Check each line of the records below and collect those holding "accomplish".

>>>>

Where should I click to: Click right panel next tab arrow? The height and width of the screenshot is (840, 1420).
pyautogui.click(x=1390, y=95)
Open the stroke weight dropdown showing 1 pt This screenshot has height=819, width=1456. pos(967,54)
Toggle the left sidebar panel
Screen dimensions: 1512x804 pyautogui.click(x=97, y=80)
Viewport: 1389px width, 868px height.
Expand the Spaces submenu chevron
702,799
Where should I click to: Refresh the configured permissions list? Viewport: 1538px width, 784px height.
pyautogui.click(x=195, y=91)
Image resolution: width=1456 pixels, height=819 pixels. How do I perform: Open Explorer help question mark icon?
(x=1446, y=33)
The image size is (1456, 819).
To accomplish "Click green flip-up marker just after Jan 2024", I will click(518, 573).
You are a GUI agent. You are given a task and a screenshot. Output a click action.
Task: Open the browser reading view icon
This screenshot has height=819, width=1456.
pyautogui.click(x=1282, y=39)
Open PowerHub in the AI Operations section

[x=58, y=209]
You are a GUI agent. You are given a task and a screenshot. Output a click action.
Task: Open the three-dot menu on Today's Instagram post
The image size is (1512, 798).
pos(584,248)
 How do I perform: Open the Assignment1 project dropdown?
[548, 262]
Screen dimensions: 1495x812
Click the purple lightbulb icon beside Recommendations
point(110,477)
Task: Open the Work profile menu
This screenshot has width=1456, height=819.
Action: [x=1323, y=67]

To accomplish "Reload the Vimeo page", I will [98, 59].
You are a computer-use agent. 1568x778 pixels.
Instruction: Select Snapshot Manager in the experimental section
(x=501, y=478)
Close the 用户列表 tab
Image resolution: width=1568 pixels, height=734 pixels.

<<<<

## [Written answer]
To accomplish "Click green flip-up marker just after Jan 2024", I will click(518, 573).
To accomplish "Reload the Vimeo page", I will [98, 59].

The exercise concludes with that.